Jerusalem! Jerusalem! Lift up your voice and sing; .  .  .

                Jerusalem! Jerusalem! How beautiful thy light.
                Effulgent as the noonday sun – yea, clearer and more bright.

Most blessed city of our God, for ever shalt thou reign.

                                                                                                                                                [H. Mary Cole]

                 A third theme was her connection, her love for other people.  I have to admit that I can’t imagine what it is like to grow up in a family with children in the double digits.  My guess is that either you come out of the experience with an acceptance of other people, a desire to be with them, to be helpful and supportive of them, or you become a committed introvert, having had a lifetime’s worth of relationship in the short years of childhood.  Ella reached adulthood with a love of people, a love that was so easy to reciprocate.

                 Ella went to school during her North Dakota years in a one-room school house.  Most of the other students were her brothers and sisters, and an older sister was her teacher one year.  They not only had to walk to school through the snow, but wolves would follow them.

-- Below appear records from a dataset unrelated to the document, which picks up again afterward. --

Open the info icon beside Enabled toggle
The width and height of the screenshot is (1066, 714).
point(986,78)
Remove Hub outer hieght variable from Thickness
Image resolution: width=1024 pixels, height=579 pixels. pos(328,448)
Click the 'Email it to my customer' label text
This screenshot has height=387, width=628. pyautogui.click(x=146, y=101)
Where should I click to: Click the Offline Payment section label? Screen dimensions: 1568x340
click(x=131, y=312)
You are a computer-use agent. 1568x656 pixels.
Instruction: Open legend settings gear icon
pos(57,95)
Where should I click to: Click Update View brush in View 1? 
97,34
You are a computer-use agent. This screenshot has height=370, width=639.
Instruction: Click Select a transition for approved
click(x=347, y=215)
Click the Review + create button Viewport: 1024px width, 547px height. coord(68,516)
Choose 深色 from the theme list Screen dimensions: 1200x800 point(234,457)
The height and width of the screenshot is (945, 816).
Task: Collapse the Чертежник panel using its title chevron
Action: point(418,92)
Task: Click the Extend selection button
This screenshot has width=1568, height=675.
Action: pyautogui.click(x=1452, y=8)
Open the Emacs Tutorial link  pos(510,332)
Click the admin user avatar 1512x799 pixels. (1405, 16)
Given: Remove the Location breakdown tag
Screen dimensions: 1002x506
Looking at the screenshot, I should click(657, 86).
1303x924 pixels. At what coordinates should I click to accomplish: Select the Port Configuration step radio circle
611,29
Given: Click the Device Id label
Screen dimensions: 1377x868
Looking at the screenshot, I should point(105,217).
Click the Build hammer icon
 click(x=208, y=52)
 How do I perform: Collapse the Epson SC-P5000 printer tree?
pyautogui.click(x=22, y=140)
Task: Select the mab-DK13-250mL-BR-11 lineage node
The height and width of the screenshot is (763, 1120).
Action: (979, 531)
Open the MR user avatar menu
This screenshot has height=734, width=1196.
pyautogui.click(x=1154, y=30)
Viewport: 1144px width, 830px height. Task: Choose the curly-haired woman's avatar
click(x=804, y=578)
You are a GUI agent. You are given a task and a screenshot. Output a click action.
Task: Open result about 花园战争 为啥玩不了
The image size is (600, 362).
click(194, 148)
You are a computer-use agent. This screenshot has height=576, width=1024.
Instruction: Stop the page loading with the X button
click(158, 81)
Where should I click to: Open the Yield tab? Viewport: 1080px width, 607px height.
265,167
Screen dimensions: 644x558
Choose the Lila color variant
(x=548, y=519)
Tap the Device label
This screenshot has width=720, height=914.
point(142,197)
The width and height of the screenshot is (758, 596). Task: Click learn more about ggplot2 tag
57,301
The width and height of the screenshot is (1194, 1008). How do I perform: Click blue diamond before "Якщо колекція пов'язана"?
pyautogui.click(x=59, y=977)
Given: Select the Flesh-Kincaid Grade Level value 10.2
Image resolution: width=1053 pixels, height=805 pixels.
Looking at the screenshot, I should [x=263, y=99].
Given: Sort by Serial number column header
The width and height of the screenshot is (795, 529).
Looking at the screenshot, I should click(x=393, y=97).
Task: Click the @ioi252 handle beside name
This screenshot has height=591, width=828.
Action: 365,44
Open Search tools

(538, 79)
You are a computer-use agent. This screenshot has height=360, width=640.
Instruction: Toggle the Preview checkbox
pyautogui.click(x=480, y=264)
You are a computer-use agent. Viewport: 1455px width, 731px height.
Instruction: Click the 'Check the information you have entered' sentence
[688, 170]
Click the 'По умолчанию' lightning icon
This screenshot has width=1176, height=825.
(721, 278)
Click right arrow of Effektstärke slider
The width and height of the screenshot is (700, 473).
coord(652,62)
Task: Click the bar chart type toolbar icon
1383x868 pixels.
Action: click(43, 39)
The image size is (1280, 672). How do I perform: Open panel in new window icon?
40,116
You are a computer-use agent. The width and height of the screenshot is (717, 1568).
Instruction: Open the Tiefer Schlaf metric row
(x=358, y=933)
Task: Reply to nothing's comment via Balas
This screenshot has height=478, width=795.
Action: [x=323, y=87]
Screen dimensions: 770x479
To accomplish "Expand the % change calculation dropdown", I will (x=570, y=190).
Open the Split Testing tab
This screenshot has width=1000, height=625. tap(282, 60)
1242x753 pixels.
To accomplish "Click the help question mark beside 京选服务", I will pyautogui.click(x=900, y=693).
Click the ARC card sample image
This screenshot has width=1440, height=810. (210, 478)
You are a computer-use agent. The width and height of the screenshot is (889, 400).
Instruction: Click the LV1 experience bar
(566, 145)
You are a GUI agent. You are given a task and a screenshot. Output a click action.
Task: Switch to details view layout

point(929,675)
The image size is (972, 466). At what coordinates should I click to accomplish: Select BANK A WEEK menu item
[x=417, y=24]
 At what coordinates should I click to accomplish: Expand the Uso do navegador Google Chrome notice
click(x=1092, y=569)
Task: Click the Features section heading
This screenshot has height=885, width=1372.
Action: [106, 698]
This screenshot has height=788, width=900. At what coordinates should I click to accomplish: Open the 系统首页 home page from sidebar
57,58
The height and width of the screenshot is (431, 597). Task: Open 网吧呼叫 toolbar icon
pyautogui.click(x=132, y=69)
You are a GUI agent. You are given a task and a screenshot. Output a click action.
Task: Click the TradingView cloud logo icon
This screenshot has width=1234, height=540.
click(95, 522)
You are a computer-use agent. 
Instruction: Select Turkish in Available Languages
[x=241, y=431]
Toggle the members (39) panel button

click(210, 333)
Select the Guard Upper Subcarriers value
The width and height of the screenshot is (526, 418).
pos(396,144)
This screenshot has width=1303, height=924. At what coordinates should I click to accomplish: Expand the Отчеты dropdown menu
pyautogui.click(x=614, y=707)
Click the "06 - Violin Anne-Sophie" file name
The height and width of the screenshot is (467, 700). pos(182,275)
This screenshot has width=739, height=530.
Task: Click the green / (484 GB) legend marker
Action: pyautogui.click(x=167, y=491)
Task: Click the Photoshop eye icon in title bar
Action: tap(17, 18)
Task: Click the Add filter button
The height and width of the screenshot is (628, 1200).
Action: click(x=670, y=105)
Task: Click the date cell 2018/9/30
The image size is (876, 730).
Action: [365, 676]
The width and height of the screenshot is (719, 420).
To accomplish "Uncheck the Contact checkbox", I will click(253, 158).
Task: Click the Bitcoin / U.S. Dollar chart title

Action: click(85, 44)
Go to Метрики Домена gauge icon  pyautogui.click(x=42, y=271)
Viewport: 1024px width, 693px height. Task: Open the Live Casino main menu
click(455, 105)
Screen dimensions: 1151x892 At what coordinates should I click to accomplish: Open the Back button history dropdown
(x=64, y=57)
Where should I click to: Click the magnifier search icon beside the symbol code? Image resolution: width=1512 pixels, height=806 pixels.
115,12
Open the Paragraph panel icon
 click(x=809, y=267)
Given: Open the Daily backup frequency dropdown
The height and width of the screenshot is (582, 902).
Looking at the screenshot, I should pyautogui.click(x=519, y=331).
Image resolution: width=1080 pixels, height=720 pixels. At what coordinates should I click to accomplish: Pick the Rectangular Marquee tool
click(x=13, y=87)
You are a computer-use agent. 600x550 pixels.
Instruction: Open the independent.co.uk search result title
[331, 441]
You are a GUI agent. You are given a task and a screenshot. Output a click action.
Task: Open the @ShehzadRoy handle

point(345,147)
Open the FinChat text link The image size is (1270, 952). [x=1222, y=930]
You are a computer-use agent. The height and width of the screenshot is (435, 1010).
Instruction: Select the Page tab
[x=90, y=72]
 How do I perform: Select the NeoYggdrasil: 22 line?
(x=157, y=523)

                 I don’t know how farming in North Dakota compares to farming in Norway; I expect it’s difficult in both places.  Farming during the Great Depression was especially difficult, and the Westley family eventually left North Dakota, moving to Wheaton, Illinois.  Ella started the third grade in Wheaton.

                 Ella did a lot of singing in Wheaton, in church, in the family, and in school.  With two of her sisters she sang on the radio, WMBI.  It was her singing that led to her first visit to Cumberland.  It was in the spring of 1936, and the Wheaton College Glee Club was on tour.  They came to Cumberland and sang at the First Baptist Church.  It was the high point of the tour.  Singing in the White House, in the Oval Office, was dull in comparison.

                 It was in that era that Ella Westley’s life intersected with that of a serious young student of religion, the future pastor and academic, Alan Tichenor.  Ella and Allen were married in September 1937, in the Wheaton Bible Church.

                 Where they lived in the decades that followed was determined by Alan’s career, but wherever it was, Ella made it a loving, welcoming home.

                 The first stop was in Philadelphia, where Alan continued his studies after Wheaton and served as an Orthodox Presbyterian pastor.  It was in Philadelphia that the three boys were born, Pete, Mark, and Sam.  In 1944, when Pete was two, Ella and Alan opened their hearts and took into their young family David and Ruth, the son and daughter of Ella’s brother,.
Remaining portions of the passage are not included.